Corporate bond defaults hit a record last year, while banks' non-performing loan ratio hit a 10-year high, but authorities have kept pressure on largely state-owned, banks to keep lending to cash-strapped companies facing "temporary" difficulties.
The last round of China's leverage crackdown is over for now, said Hao Zhou, senior emerging markets economist at Commerzbank, adding that the cycle of policy tightening and loosening normally shifts every two to three years.
"Although China is loosening now, it's possible that the loosening will end as soon as economic growth gathers momentum," he said.
The regulator said in a statement on Monday that it had ordered all of the country's banks to sharply increase financial support for private companies, with big state-owned banks told to increase loans to smaller firms by more than 30 percent.
The private sector accounts for over half of China's economic growth and most of its new jobs, but firms have been facing higher borrowing costs and a tougher time obtaining financing as they carry higher credit risks than state firms.

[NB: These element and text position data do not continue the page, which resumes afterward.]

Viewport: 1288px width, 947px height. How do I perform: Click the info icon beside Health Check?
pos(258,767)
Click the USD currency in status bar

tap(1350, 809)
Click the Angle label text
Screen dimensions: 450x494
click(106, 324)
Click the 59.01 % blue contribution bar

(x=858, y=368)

The regulator said banks will now be prohibited from discriminatory practices when approving loans for private firms.
To crack down on "rampant and blind" expansion of financial institutions, the CBIRC has targeted practices ranging from less regulated interbank activities to the shadow banking sector, which has been a major funding source for private companies.
It has also pressed banks to speed up disposal of bad loans and encouraged companies to convert debt into equity to free up capital for new lending.
The scale of high-risk assets shrank by about 12 trillion yuan ($1.79 trillion) in the previous two years, while lenders disposed of 3.48 trillion yuan in non-performing loans, the regulator said.
More than 2 trillion yuan worth of debt-for-equity swap deals have been signed by lenders, it added, though details of many of those arrangements have been murky.
It has also banned consumer loans from being used illicitly to speculate on property to avoid fueling real estate bubbles.
The CBIRC said shadow banking risks have now been contained, which will allow policymakers to better balance the need for stable economic growth this year while continuing to reduce financial risks.
The IMF estimated in 2017 that China's total non-financial sector debt would rise to almost 300 percent of its gross domestic product (GDP) by 2022, up from 242 percent in 2016.
But hidden borrowing by Chinese local governments could be as high as 40 trillion yuan -- amounting to "a debt iceberg with titanic credit risks," S&P Global Ratings said in a report late last year.
When including off-balance sheet local government debt, China's ratio of government debt to gross domestic product (GDP) could have reached an "alarming" level of 60 percent in 2017, according to S&P.